Américaniste, juriste et historien, Pascal Mbongo nous livre un essai tout à fait passionnant -et nécessaire- qui retrace l’histoire du Passing. Ce phénomène de passage d’une race à l’autre marqua notamment (mais pas seulement) le destin de nombreux Américains dont la peau claire permettait de cacher ce qui les définissait comme Noirs dans un contexte particulier où la «goutte de sang noir» vous classait sur l’échelle d’une violente hiérarchie raciale. Entretien.
Blancs...
mais Noirs
Vous parlez à propos du Passing d’une « migration raciale ». Celle-ci interroge tout autant une réalité contextuelle (une époque où, aux États-Unis notamment, la « race » et les relations « interraciales » sont légiférées) qu’un imaginaire qui définirait la race…
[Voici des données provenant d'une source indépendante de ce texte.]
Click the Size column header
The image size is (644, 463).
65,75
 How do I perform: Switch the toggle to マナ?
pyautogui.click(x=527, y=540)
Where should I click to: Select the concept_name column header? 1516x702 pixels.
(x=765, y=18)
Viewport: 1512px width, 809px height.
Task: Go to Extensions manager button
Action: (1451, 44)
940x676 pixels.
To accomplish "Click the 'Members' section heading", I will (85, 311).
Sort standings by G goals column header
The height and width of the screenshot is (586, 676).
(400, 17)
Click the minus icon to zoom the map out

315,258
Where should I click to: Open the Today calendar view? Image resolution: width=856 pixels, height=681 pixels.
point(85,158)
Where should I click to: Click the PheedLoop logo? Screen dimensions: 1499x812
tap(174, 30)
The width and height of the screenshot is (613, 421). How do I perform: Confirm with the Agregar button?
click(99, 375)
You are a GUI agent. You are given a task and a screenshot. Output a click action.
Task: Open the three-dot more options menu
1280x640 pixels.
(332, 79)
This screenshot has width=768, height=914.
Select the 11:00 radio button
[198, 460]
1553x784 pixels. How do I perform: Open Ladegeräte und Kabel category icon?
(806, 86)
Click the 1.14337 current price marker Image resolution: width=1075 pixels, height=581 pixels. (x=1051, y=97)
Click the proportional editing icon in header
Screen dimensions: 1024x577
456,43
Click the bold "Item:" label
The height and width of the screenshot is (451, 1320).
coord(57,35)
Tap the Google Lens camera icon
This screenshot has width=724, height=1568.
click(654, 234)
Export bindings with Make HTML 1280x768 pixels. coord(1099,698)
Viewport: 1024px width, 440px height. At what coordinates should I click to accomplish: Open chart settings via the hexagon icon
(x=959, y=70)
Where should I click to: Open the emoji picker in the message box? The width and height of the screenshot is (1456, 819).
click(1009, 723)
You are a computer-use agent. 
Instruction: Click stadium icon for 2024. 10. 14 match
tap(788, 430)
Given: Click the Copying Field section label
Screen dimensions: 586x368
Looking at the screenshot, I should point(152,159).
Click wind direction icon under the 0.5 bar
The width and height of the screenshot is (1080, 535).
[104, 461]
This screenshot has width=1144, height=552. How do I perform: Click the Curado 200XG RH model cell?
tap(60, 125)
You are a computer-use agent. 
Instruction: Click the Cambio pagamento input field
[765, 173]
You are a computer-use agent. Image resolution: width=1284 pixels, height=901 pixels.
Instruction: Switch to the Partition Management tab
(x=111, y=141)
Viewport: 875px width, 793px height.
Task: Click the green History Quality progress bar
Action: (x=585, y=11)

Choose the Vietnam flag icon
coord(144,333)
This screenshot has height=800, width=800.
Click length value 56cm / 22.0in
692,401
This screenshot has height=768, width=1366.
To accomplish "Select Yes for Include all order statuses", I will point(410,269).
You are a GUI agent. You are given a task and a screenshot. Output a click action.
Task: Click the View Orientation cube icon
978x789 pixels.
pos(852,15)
J’emprunte l’expression « migration raciale » à Daniel Sharfstein, qui est professeur de droit et d’histoire à Vanderbilt et qui a signé en 2011 un livre remarqué sur la trajectoire de trois familles passées de Noirs à Blancs. Daniel Sharfstein lui-même donne à cette expression un autre sens que celui ayant consisté à désigner ainsi la migration de près de 5 millions de Noirs du Sud vers les grandes villes du Nord entre 1910 et 1970, aussi bien d’ailleurs pour des raisons proprement économiques que pour des raisons tenant aux politiques et aux pratiques raciales.
Le passing est d’abord l’histoire d’une mascarade raciale dans laquelle le droit n’a pas eu moins d’importance que les représentations sociales. Il donne à voir empiriquement ce qu’il faut entendre par « construction sociale de la race » puisque des individus « en apparence » Blancs pouvaient être Noirs au regard de la loi, étant précisé que ce clivage Blancs/Noirs a eu dès le départ aux États-Unis une extrême polarisation. Cette question de l’apparence d’être Noir ou d’être Blanc féconda un nombre considérable de fantasmagories. Des chasseurs d’esclaves fugitifs pouvaient ainsi revendiquer devant les tribunaux une expertise particulière pour détecter les « faux Blancs ». Nombre de Blancs du Sud, qui se flattaient de mieux connaître que ceux du Nord les Noirs, leurs nuances de couleur et leur psyché supposée, ne se targuaient d’ailleurs pas moins de savoir reconnaître un « faux Blanc » au premier coup d’œil. Cette prétention était néanmoins vaine, comme le raconte Mark Twain en 1894 dans son brillant et drôle Pudd’nhead Wilson, et les « erreurs raciales » étaient monnaie courante devant les tribunaux aussi bien dans la vie quotidienne, notamment lorsque des Noirs étaient perçus à tort comme Blancs par leurs interlocuteurs. On a par exemple le témoignage d’une Noire habituée à être traitée comme une Blanche par des commerçants de sa ville avant que ceux-ci ne s’avisent de leur méprise le jour où elle s’est présentée en magasin accompagnée de son enfant noir. Ces commerçants la servaient, pas parce qu’ils n’étaient pas racistes, mais parce qu’ils ne voyaient pas qu’elle avait une ascendance noire.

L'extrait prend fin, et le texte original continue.